Epigenetic effects regulate gene expression patterns through mitotic and meiotic division without changing the DNA sequence, and the epigenome is responsive to developmental, physiological, and environmental information. This explains how the environment and other factors mediate the phenome without affecting the genome throughout the subject's lifespan, and epigenetic effects are considered the link between genetic and nongenetic factors. Recent studies demonstrated that many eye diseases, including glaucoma,
41 age-related macular degeneration,
42 uveal melanoma,
43 and diabetic retinopathy,
44 are associated with epigenetic regulation.

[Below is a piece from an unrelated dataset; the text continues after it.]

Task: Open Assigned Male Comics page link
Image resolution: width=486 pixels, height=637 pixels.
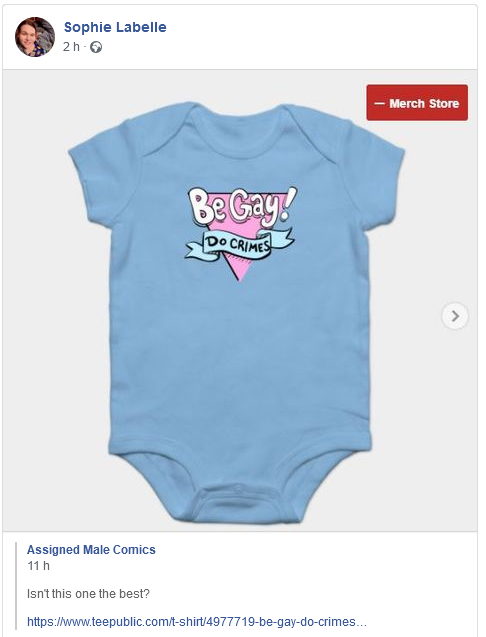Action: [x=91, y=550]
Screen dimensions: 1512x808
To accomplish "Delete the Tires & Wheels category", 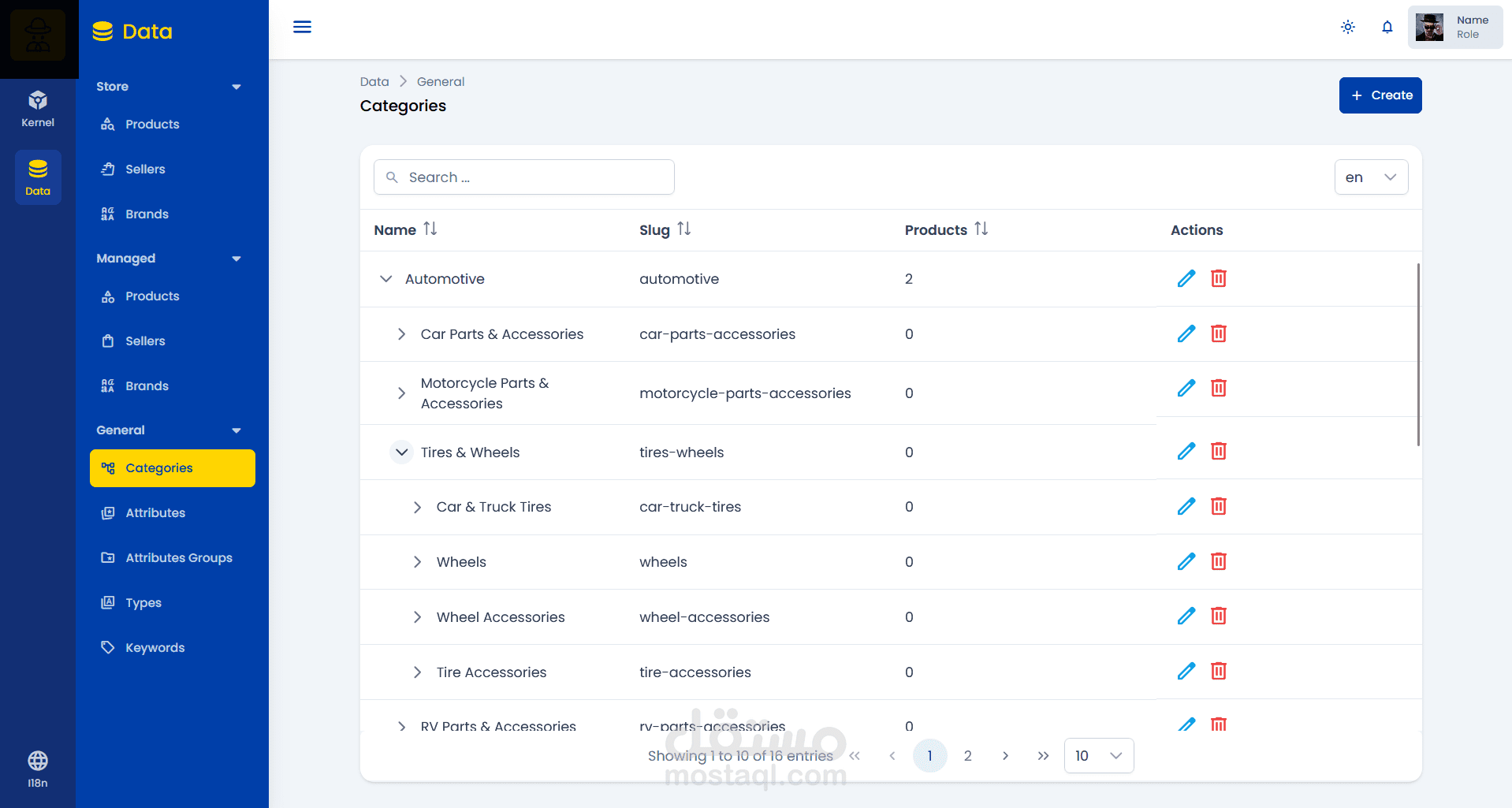I will pyautogui.click(x=1218, y=452).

As for the lens, our team reported for the first time that hypermethylation occurs in the promoter CpG islands of the
CRYAA gene in patients with ARC, leading to a significant decrease in αA-crystallin expression.
30 Treating lens epithelial cells with zebularine, a demethylating agent, can restore this downregulation effect of DNA hypermethylation. A subsequent study
31 focusing on HMC eyes, revealed that more severe nuclear cataracts in patients with HMC present higher methylation of the
CRYAA gene and lower expression of αA-crystallin expression; this tendency is also found in comparison with simple ARC patients. These results indicated that epigenetic regulation plays a potential role in the pathogenesis of cataracts. Consequently, we wondered whether epigenetic regulation also functions in other lens-related eye diseases. The
LOXL1 gene is reported to be the most susceptible gene related to PEX,
16–24 and it plays a generalized and essential role in elastic fiber homeostasis, particularly during dynamic processes such as tissue injury, fibrosis, and development. Because LOXL1 and elastin have been detected in various ocular tissues, the dysregulated expression of
LOXL1 might be associated with PEX pathogenesis. Therefore, we wondered whether the epigenetic regulation of
LOXL1 expression also functioned in the pathogenesis of PEX in the present study. We chose lens anterior capsules of PEX with cataract patients as ideal research material because the capsule is exposed to external environmental factors over an entire lifetime through the pupil. We found that the increased DNA methylation of the
LOXL1 gene causes downregulation of gene expression in patients with PEX-C compared with that in patients with simple ARC. Real-time PCR and Western blotting results confirmed that the levels of mRNA and protein expression in
LOXL1 decreased significantly in the anterior lens capsule epithelial cells in PEX cataracts. Pyrosequencing results showed that the methylation rate of the CpG islands in the promoter region of the
LOXL1 gene increased in this group. Overall, our findings suggest that downregulation of the
LOXL1 gene is associated with increased DNA methylation, which is involved in the formation and development of PEX.